An end panel, like shown below.


----------



## CaptTom (Dec 31, 2017)

Amazon.com


----------



## lenaitch (Feb 10, 2014)

Check the manual for your appliance. Most have minimal clearances. Nothing would stop you from fashioning a piece for the countertop itself.


----------



## Mike Milam (Mar 3, 2017)

Can't move the fridge closer?


----------



## huesmann (Aug 18, 2011)

Mike Milam said:


> Can't move the fridge closer?


Then there may be a gap on the other side! OP should send us a pic including both sides.


----------



## cruelsun (Jul 6, 2019)

huesmann said:


> Then there may be a gap on the other side! OP should send us a pic including both sides.


That looks like an advertising picture for somebody selling cabinet work that box is in the refrigerator. Both of those pictures are taken from similar angles on the same side of the refrigerator. First one you see the whole refrigerator and the gap between it and the cabinets, the second picture shows additional woodworking to box in the refrigerator and eliminate those gaps.
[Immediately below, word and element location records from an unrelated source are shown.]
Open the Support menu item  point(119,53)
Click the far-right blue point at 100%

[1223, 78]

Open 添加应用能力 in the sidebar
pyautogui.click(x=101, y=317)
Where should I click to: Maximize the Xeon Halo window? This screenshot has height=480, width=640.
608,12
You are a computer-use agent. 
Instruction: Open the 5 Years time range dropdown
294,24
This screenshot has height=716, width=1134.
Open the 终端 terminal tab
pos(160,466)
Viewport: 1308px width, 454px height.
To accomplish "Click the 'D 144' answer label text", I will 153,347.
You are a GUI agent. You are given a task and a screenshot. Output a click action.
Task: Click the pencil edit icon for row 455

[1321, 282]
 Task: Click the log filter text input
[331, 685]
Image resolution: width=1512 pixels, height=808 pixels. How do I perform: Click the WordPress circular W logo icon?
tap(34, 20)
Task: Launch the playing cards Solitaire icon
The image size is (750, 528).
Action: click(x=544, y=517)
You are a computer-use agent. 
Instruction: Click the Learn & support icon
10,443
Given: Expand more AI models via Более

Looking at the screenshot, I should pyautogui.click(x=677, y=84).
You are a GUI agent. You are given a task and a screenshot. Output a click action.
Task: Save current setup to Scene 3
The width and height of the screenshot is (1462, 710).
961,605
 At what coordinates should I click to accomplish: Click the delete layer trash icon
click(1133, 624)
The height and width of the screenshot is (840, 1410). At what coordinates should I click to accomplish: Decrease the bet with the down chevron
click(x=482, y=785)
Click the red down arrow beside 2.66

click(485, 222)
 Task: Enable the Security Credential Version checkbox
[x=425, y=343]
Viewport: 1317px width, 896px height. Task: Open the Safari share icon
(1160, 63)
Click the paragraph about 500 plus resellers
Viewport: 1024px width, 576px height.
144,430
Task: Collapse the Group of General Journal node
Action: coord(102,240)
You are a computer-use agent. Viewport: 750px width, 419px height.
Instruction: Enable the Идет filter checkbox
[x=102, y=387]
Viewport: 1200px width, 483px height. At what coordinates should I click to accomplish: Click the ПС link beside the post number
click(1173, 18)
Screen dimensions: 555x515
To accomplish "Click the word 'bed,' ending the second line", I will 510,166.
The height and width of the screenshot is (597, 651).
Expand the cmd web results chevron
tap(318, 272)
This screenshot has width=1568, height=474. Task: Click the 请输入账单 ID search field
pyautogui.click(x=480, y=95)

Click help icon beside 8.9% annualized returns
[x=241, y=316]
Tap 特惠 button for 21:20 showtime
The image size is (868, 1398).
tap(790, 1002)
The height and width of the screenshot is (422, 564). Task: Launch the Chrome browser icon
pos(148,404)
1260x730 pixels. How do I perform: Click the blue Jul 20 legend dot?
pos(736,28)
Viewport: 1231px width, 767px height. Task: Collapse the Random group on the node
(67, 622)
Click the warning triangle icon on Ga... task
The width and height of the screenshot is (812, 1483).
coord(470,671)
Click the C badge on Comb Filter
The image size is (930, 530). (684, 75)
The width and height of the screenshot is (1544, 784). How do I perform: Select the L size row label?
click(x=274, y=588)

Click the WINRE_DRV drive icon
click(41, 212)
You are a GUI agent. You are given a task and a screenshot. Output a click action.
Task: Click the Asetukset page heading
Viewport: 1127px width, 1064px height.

Sent from my Pixel 3 XL using Tapatalk


----------



## cruelsun (Jul 6, 2019)

cruelsun said:


> That looks like an advertising picture for somebody selling cabinet work that box is in the refrigerator. Both of those pictures are taken from similar angles on the same side of the refrigerator. First one you see the whole refrigerator and the gap between it and the cabinets, the second picture shows additional woodworking to box in the refrigerator and eliminate those gaps.
> 
> Sent from my Pixel 3 XL using Tapatalk


Sorry, I misread this thread. Did not see the original posters picture and misunderstood huesman's post.


Sent from my Pixel 3 XL using Tapatalk


----------



## lenaitch (Feb 10, 2014)

huesmann said:


> Then there may be a gap on the other side! OP should send us a pic including both sides.


That was an issue when we got our new fridge. One side was up against the counter (so stuff would fall in) leaving a larger gap on the other side. It was raised as a concern by the in-house design consultant. I expressed concurrence then ignored it. It hasn't been raised since. Sometimes time is the solution.


----------



## jhayat (Jan 4, 2017)

CaptTom said:


> Amazon.com


Thx. Unless I am missing something, that appears to be for counter to stove, and would not work for counter to fridge.



lenaitch said:


> Check the manual for your appliance. Most have minimal clearances.


Thx. Just checked the manual, and the minimal clearance for the sides is 1/8"



Mike Milam said:


> Can't move the fridge closer?





huesmann said:


> Then there may be a gap on the other side! OP should send us a pic including both sides.


Yep - gap on the other side! Pic:

https://jeffreyhayat.com/temp/gap2.jpg

I am ok with that gap, which is about 1/2", but do not want to make it almost 1" wider.



lenaitch said:


> Nothing would stop you from fashioning a piece for the countertop itself.


May not be a bad idea. Out of what? Wood? And then just shim it in there?


----------



## lenaitch (Feb 10, 2014)

jhayat said:


> May not be a bad idea. Out of what? Wood? And then just shim it in there?


If it is fairly thin, you could probably get away with adhesive. Anything approaching an inch or wider and I would think of dowel pins or underside support (which itself would have to be secured).

As for appearance, you won't likely be able to match the counter. A piece of nicely finished and sealed wood? Depending on taste you could stain and clear coat or paint (but I would still clear coat for durability).


----------



## CaptTom (Dec 31, 2017)

jhayat said:


> Thx. Unless I am missing something, that appears to be for counter to stove, and would not work for counter to fridge.


Yes, but my counter is a bit higher than my stove. The gap cover is very flexible, and handles the 90-degrree turn easily. It would work the same for a fridge. Mine is a sticky silicone, there's no adhesive. There are lots of different models on Amazon. I bought mine back in 2017 so I don't have the link handy. Search for silicone crumb guard, gap filler, gap cover, etc.


----------